SELECTED PASSAGE:
%%
How to Distinguish and Identify Dog Temperaments
As trainers, it is incumbent upon us to get to know our dog as well as possible. We need to understand their moods, reactions to specific stimuli, and the periods of their ups and downs. This includes everyday living experiences, not just during training. These observations and understandings will help you in your training.
Coupled with the above, is knowing what temperament you are dealing with. In order to deal with a certain temperament, you must be able to identify it. After identifying it, you must devise a plan to work with it, in order to make that temperament work in favor of training. Since we are dealing with the Arctic breeds only in this book, it is a bit easier to narrow down the types of temperament we are facing. For the most part, we will not find ourselves with a vicious temperament, just a stubborn, hard-headed one.
Within each dog, there is a different temperament. There are also degrees of a certain temperament. Let’s check out, and distinguish, what we are looking for in temperament, in relation to training:
Attentiveness: This is especially important in obedience. You need your dog to pay attention to you and the tasks at hand. This is not to indicate that we’re looking for a dog that will drool all over you from morning till night, or glue himself to your leg every time you move. It’s the puppy that comes to you every time from the litter. It’s the puppy with that special sparkle in his eye. It’s the new adult dog that pays attention to you, more than anyone else. This is what we’re looking for, more than any other trait. This is not to say that dogs without these traits are not trainable. They are however, a plus to consider when choosing a puppy, adult dog, or adolescent, with obedience in mind. This should also be remembered for other purposes. Obedience is not just AKC OBEDIENCE. Obedience crosses over all lines, and is a key word in training for showing, sledding, weightpulling, skijoring, backpacking, movie training, etc.
In order to learn to work within any one of these realms, the dog must be able to learn, and obey certain commands. This takes training, and obedience of differing kinds, but obedience, non-the-less.
Reaction: You’re not looking for a dog that will run at an abrupt, loud sound. Conversely, your not looking for one that will sleep through a grenade blast either. You’re looking for one that is somewhere in between. Reaction has a broad range of meanings. In our use of the word, we’ll isolate it to how your dog reacts to specific stimuli. These stimuli can be of many different types as well. The main ones we’re concerned with are, reactions to everyday occurrences, changes in environment and everyday occurrences, reaction to sudden startling events, reaction to people, other dogs, other animals, and above all, reaction to authority.
%%
INFORMATION PROVIDED:
%%
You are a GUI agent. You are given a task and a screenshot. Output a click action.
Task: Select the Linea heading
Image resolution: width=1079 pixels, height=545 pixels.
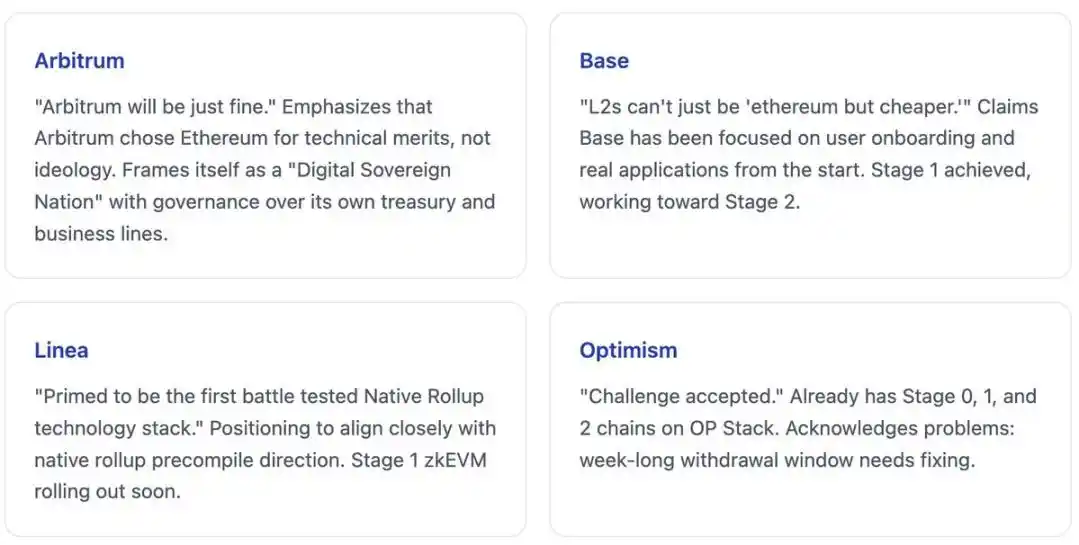(61, 350)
%%
Answer these questions from the dog temperament text:
(a) Instead of a vicious temperament, what kind of temperament does the text say trainers will mostly find in Arctic breeds?
(b) Which trait does the text say trainers look for more than any other?
(c) Of all the reactions to stimuli the text lists, which one does it place "above all"?
Answer from the dog temperament text alone.

OUTPUT OF THE TASK:
(a) A stubborn, hard-headed one.
(b) Attentiveness.
(c) Reaction to authority.